▸ **Saved entries**:
• • •

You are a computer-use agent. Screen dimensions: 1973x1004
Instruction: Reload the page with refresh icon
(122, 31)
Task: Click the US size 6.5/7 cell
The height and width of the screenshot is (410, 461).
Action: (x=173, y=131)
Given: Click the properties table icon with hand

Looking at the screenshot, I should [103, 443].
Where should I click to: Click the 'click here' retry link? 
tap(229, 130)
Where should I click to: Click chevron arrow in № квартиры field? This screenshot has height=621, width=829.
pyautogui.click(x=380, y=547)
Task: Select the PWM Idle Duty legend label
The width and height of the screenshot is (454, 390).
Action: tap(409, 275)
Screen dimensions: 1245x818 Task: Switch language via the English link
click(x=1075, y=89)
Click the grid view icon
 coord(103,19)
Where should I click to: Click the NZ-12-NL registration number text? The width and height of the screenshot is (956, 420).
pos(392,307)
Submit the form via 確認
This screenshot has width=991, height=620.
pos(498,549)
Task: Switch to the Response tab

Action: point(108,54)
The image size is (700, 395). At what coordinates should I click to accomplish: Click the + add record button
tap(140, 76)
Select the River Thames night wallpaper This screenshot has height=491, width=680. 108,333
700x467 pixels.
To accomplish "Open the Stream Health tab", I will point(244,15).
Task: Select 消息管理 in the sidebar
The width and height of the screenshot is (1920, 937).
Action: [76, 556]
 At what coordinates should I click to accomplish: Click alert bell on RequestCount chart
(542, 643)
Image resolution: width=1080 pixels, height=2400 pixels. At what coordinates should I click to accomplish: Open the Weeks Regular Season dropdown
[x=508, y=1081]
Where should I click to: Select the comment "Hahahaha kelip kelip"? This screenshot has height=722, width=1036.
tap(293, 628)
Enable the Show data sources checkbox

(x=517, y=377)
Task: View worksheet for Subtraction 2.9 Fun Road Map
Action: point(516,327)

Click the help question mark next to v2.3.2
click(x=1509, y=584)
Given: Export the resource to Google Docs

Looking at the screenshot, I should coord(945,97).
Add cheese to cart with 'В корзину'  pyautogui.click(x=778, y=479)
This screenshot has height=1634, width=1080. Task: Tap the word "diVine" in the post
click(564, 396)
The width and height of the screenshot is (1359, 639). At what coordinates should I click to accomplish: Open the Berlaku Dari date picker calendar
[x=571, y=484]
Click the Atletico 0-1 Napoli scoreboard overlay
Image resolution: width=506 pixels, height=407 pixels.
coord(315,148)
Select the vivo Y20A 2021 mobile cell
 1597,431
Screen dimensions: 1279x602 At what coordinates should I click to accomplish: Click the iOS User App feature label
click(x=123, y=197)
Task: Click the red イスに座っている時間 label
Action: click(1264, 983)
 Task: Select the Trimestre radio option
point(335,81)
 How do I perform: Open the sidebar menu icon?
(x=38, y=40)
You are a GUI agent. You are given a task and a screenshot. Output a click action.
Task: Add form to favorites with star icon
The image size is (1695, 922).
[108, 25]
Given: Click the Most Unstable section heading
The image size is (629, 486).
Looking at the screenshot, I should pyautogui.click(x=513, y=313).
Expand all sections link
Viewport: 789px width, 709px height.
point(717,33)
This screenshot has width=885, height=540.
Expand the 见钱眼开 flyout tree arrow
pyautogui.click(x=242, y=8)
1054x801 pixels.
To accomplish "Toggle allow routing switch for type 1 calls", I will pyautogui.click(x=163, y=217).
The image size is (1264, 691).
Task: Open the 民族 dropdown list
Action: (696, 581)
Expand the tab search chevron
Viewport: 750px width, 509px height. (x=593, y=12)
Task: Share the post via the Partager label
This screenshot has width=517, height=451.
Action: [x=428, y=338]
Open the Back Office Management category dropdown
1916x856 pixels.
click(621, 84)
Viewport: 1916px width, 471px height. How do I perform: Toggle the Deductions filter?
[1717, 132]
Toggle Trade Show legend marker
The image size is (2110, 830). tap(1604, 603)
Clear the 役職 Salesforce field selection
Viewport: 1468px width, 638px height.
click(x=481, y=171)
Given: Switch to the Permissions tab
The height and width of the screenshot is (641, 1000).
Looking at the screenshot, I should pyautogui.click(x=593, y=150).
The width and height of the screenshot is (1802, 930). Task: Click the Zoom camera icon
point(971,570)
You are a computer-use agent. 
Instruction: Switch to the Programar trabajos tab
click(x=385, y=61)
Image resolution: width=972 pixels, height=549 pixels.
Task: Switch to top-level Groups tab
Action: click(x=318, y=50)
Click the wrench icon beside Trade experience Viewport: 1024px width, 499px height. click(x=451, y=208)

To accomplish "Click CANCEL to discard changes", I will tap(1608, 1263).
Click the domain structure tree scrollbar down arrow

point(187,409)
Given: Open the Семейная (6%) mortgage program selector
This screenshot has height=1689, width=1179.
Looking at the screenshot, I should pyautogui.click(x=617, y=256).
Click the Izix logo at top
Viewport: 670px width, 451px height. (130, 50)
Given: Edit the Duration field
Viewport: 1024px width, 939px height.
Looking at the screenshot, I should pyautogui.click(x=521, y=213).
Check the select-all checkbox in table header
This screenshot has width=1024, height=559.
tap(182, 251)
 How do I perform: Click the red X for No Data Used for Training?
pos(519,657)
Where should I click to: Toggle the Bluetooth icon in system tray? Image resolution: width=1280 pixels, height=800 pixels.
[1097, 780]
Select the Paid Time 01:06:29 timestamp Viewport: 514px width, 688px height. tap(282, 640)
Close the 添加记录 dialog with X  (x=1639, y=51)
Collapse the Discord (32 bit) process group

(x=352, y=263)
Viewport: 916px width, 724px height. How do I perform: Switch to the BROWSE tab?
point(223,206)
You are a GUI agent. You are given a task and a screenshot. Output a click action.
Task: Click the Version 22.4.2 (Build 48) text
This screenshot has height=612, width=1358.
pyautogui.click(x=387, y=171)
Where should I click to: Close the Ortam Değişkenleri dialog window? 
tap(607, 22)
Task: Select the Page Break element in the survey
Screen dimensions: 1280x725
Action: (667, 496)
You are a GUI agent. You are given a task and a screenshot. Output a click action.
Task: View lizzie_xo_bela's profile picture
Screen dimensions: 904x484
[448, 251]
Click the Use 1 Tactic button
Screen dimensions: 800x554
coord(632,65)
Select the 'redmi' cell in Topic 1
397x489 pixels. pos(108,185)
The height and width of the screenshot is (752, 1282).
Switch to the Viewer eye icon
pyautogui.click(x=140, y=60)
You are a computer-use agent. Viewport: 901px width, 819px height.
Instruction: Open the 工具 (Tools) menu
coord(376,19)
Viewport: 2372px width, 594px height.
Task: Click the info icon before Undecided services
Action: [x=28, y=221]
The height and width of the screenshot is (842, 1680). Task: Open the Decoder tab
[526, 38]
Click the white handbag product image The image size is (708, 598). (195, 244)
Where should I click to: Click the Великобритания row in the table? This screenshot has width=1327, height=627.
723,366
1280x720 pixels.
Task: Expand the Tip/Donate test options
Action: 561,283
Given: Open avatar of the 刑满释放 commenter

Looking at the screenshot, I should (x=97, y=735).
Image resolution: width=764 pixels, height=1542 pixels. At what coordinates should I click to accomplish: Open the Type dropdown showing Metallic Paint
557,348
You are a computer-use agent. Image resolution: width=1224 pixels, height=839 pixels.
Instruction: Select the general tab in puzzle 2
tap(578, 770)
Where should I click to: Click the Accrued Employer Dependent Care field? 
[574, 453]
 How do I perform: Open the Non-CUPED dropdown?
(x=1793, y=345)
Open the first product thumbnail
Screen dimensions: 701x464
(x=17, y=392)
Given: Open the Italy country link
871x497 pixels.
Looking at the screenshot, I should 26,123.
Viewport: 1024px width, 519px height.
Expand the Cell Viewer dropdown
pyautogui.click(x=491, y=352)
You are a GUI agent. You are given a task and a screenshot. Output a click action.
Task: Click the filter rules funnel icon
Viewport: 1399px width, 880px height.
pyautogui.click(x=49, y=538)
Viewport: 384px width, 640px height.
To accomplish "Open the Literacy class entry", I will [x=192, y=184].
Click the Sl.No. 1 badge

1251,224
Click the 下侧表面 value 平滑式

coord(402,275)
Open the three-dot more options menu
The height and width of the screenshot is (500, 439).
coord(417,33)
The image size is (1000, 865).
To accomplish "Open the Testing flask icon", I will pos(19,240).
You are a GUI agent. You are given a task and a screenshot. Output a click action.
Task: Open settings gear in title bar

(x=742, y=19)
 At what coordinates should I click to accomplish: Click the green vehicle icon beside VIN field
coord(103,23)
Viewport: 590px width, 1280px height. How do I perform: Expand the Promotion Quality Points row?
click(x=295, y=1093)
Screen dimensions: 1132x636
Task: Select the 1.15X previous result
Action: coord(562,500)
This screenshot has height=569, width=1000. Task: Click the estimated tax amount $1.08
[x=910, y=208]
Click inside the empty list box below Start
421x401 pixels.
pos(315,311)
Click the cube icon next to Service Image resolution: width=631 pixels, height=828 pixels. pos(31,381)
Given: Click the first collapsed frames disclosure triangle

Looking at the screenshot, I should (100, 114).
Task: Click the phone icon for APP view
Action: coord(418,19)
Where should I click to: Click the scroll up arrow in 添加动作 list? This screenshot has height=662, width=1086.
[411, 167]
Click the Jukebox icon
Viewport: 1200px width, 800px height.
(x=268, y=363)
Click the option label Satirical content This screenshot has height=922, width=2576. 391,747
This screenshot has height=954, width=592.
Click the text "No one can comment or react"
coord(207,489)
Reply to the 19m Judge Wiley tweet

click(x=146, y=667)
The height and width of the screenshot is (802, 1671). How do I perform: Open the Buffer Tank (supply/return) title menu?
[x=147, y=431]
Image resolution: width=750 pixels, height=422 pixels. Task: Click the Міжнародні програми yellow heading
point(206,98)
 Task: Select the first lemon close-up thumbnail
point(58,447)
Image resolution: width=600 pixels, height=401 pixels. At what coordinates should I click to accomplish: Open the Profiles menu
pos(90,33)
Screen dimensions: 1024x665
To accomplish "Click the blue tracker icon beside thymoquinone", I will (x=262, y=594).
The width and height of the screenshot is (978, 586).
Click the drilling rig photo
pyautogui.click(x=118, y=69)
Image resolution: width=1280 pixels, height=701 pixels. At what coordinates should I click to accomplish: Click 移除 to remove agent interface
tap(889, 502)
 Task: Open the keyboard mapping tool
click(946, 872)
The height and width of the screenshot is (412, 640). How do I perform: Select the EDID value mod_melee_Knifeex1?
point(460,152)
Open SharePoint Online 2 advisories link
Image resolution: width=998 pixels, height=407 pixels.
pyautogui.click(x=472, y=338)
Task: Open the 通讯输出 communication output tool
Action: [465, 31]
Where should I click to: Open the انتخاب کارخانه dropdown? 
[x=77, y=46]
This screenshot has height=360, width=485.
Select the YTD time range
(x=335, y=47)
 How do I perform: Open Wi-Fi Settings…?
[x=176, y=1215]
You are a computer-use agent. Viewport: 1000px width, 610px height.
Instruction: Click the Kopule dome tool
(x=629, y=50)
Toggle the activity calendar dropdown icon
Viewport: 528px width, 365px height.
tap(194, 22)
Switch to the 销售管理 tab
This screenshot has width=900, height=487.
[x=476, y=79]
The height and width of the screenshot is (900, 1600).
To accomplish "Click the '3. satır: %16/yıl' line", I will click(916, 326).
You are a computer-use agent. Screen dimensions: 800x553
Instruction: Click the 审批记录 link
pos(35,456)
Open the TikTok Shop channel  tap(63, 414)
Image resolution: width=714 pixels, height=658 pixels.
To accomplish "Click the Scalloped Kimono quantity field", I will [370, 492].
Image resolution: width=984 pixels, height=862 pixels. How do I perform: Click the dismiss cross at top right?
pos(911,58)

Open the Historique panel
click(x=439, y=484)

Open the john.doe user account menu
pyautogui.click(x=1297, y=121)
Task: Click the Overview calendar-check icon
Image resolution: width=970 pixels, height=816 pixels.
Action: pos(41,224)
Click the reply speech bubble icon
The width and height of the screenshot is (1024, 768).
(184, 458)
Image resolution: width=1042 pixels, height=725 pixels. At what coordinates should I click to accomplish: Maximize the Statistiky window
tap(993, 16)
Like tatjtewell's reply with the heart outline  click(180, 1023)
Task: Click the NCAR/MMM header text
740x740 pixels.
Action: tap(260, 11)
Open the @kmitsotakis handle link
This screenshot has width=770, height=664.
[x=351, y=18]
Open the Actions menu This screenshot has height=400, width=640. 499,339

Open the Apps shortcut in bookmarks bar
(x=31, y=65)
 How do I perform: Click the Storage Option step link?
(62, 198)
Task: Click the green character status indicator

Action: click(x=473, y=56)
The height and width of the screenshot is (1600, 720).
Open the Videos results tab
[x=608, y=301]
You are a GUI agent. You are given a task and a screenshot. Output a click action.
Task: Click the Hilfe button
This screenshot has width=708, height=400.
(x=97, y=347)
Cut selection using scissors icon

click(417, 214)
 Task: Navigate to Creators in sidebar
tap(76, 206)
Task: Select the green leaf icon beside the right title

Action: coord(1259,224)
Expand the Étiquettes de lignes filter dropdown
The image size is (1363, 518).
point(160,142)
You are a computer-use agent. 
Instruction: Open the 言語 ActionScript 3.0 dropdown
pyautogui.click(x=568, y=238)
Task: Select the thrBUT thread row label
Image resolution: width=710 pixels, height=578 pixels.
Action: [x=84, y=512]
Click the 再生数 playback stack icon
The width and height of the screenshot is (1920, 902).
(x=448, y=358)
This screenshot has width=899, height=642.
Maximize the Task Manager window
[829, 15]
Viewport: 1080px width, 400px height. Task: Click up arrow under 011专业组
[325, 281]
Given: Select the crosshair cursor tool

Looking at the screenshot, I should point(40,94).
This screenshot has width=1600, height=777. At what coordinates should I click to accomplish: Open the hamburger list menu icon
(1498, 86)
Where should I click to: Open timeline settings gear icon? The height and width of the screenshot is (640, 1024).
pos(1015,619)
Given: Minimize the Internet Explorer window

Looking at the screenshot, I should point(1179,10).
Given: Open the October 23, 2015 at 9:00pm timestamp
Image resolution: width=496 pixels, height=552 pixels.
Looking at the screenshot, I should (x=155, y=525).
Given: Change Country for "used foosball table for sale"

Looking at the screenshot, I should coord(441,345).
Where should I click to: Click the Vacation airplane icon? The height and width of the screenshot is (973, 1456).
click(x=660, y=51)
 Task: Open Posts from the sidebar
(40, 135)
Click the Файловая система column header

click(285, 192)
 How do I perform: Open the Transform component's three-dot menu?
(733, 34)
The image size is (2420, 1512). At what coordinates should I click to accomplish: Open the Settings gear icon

• • •

Show the lines of the records that contain the word "timestamp".

Select the Paid Time 01:06:29 timestamp Viewport: 514px width, 688px height. tap(282, 640)
Given: Open the October 23, 2015 at 9:00pm timestamp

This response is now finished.